Properties of water-soluble substances:
- drugs are easy to drink with water, they do not require additional components for assimilation;
- easily absorbed into the blood from the intestines;
- they are not able to create a “depot” in the tissues of the body, are rapidly excreted from it (do not linger in the tissues for longer than a day);
- should be regularly replenished in the body (found in most plant and animal foods);
- an overdose of water-soluble substances does not lead to impaired body functions;
- excreted in the urine;
- possess antioxidant properties;
- enhance the effect of other vitamin substances;
- lack of water-soluble substances leads to a decrease in the biological activity of fat-soluble;
- oversupply does not affect the human body fatally.
Water soluble vitamins how many of you?
Water-soluble vitamins are a complex of substances, most of which are B-group. These include:
- B1 (thiamine) - anti-neuritis;
- B2 (riboflavin) - necessary for hematopoiesis, energy metabolism;
- B3 (nicotinic acid, vitamin PP) - antipellargic;
- B5 (pantothenic acid) - necessary for the health of nails, hair;
- B6 (pyridoxine) - protects against dermatitis;
- B9 (folic acid) - against anemia, is necessary for pregnant women, is responsible for the development of the fetus;
- B12 (cyanocobalamin) - is responsible for the metabolism process;
- C (ascorbic acid) - an antioxidant, strengthens blood vessels, promotes the absorption of iron, is good for acute respiratory viral infections;
- H or B7 (biotin) - is responsible for the health of the intestines, skin, hair.
Why do you need it?
The cause of many diseases is vitamin deficiency. For example, rickets develops with a small amount of D-substance, scurvy - when there is not enough ascorbic acid, Beri-Bury fever - a consequence of B1-deficiency, pellagra - a deficiency of niacin. In many countries, they managed to get rid of the epidemics of these terrible diseases with the help of vitamins. In addition, modern medicine is increasingly paying attention to trace element complexes when it comes to the treatment of cancer, cardiovascular, infectious diseases, and respiratory problems.
The best safe sources of water-soluble elements are fruits and vegetables. Plant foods, as a rule, contain many flavins and carotenoids; almost all B vitamins are present (with the exception of B12 and folic acid).
Fat-soluble and water-soluble substances: what is the difference
The main difference between water-soluble and fat-soluble substances is that they are not able to stay in the body for a long time. And non-observance of a balanced diet for even a short time will cause hypovitaminosis. But fortunately, representatives of the water-soluble group are in many foods.
Another plus of these nutrients is their low toxicity. It is almost impossible to poison with vitamins that dissolve in water, since they do not accumulate in the tissues and are quickly excreted from the body as part of urine. Only some of them, taken in especially high doses, can provoke allergic reactions.
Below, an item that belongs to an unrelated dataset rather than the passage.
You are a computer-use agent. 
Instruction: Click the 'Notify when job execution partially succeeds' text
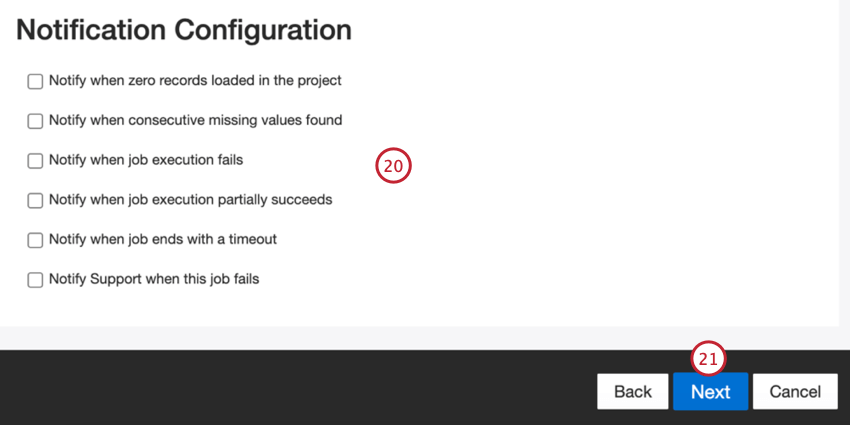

These factors make it possible to call water-soluble substances the safest of the vitamin "family".
The most important for a person from the whole group are ascorbic acid and vitamins of group B. Although it is impossible to reduce the beneficial properties of other water-soluble substances.
Ascorbic acid is the most common form of vitamin C. It is present in many foods and in all pharmaceutical complexes. Meanwhile, it is an extremely unstable vitamin. Its structure is quickly broken under the influence of oxygen, sunlight and high temperatures (during heat treatment it is lost almost completely). Ascorbine does not tolerate alcohol, birth control pills, steroids.
Vitamin C is needed for the synthesis of collagen, neurotransmitters, steroid hormones, carnitine, promotes the transformation of cholesterol into bile acid and increases the bioavailability of iron. The main functional role of ascorbic acid makes it one of the favorite vitamins for bodybuilders, as it ultimately gives energy, strength and helps build muscle.
Our grandmothers also taught that vitamin C is the best remedy for colds and many other diseases, which has strong life-giving properties. Biochemists agree with this and call ascorbic acid the strongest antioxidant.
Ascorbic acid is necessary for the healthy development of cells, the proper absorption of calcium, the normal growth and regeneration of damaged tissues, including for the rapid healing of wounds. In addition, it strengthens capillaries, improves immunity, protects the body from infections, and promotes proper blood coagulation. These white crystals in powder with an acidic taste are one of the favorite preparations of adults and children.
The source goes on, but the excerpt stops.